(Entrées sur la recherche de mots et d'éléments)

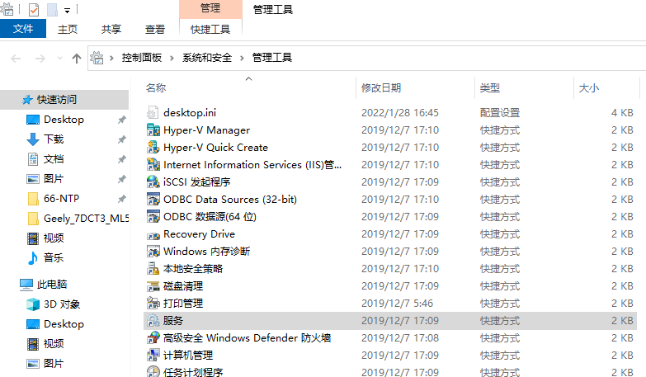
Task: Click the Recovery Drive icon
Action: [153, 234]
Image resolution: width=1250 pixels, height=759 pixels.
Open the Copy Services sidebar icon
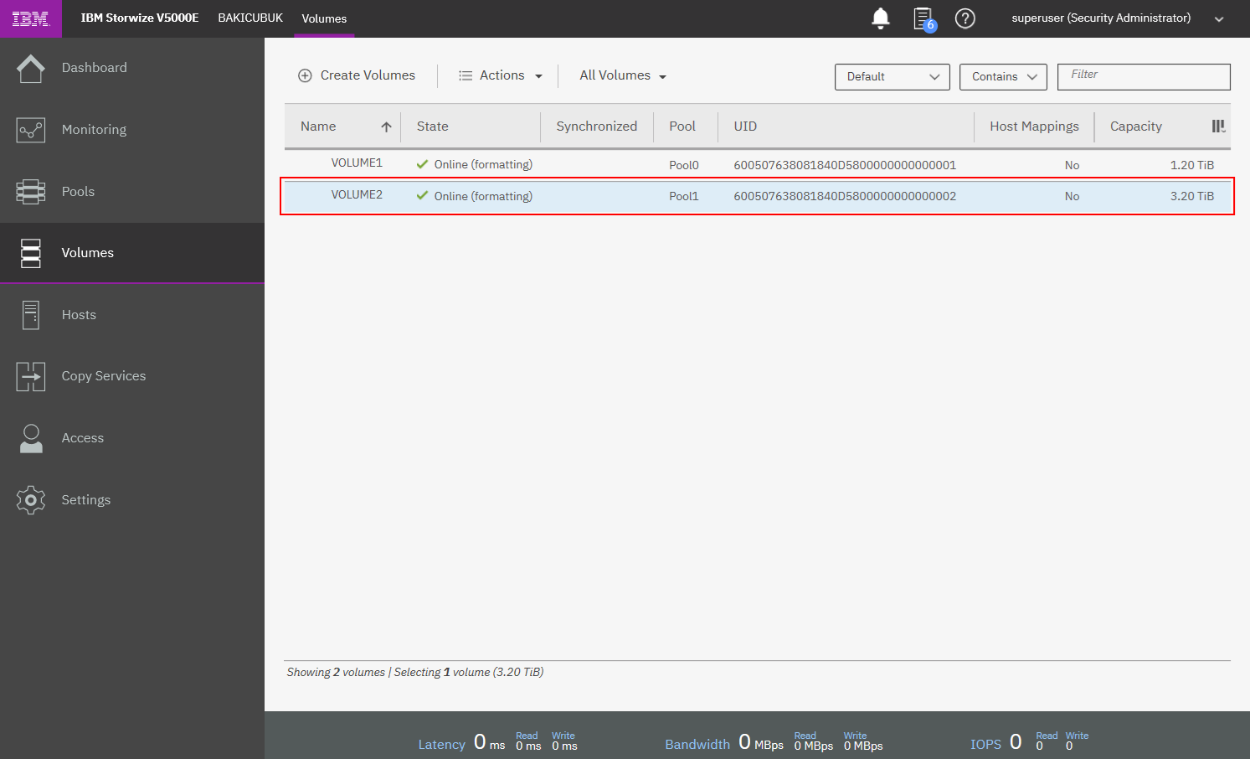31,376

### ÉNONCÉ DU PROBLÈME
Dans toutes les entrées, substituez « side panel » à « sidebar » et recopiez-les sans autre modification. N'incluez pas les images dans la réponse.

### RÉPONSE RÉDIGÉE
Task: Click the Recovery Drive icon
Action: [153, 234]
Image resolution: width=1250 pixels, height=759 pixels.
Open the Copy Services side panel icon
31,376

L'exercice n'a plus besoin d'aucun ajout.